# Bank redundancies



## Sunshine39 (3 Sep 2018)

Hi all,
Does anyone have a view on whether the Banks specifically AIB will have further voluntary redundancies, based on the current financial performance, for staff outside of their restructuring units? 
My partner works there and is considering a next move.
Many thanks


----------



## rob oyle (3 Sep 2018)

(Highly) unlikely at this stage, unless there is a need at local level and it can get approved up the line. Having worked through their staff numbers, property usage, loan books, arrears etc. since the crash, one would expect that things are lined up pretty well now for the years to come.


----------



## Monbretia (3 Sep 2018)

I haven't been in an AIB for years but if they have introduced all the machines they are going to in the branches then I'd imagine they are done in general.  UB had a recent round of redundancies as they installing machines in a lot of branches that didn't have them so those branches were targetted for staff reduction.


----------



## Jim2007 (4 Sep 2018)

Generally speaking the banks are on a race to the bottom.  They have successfully converted their services into a commodity and when that happens the only discriminating factor is cost. So yes there will be more redundancies in the future, along with restricted pay raises and bonuses.  But whether that will be in two, five or ten years is hard to say.

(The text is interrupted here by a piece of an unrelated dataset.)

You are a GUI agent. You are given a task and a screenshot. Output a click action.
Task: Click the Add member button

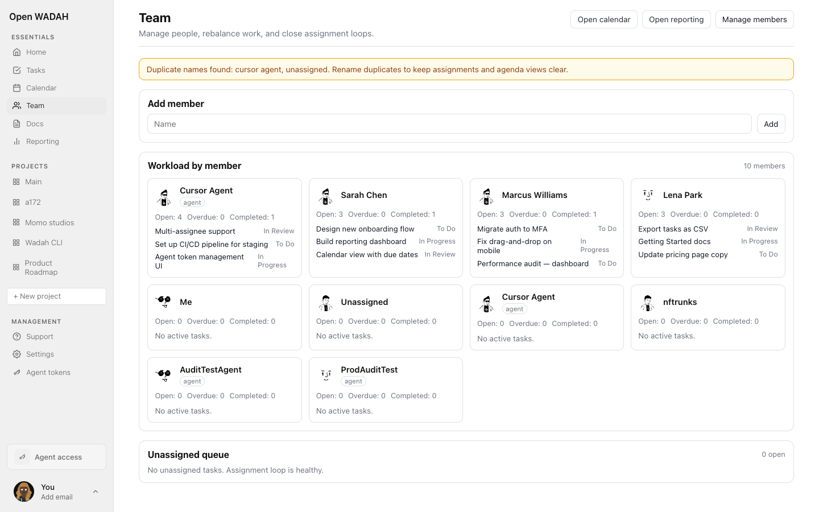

Trying to build a career in a commodity industry is difficult and rarely works out.  After spending almost thirty years in the sector I would no recommend it as a career choice at this stage.


----------



## RedOnion (4 Sep 2018)

Well, BOI are currently going through a VR that's been well covered in the news. Targeted at higher earners primarily.
AIB don't have as high a cost base, but there's always room to cut costs in an organisation of that size.
I guess it depends on what your role / area is. Not everyone employed by a bank is 'a banker'.


----------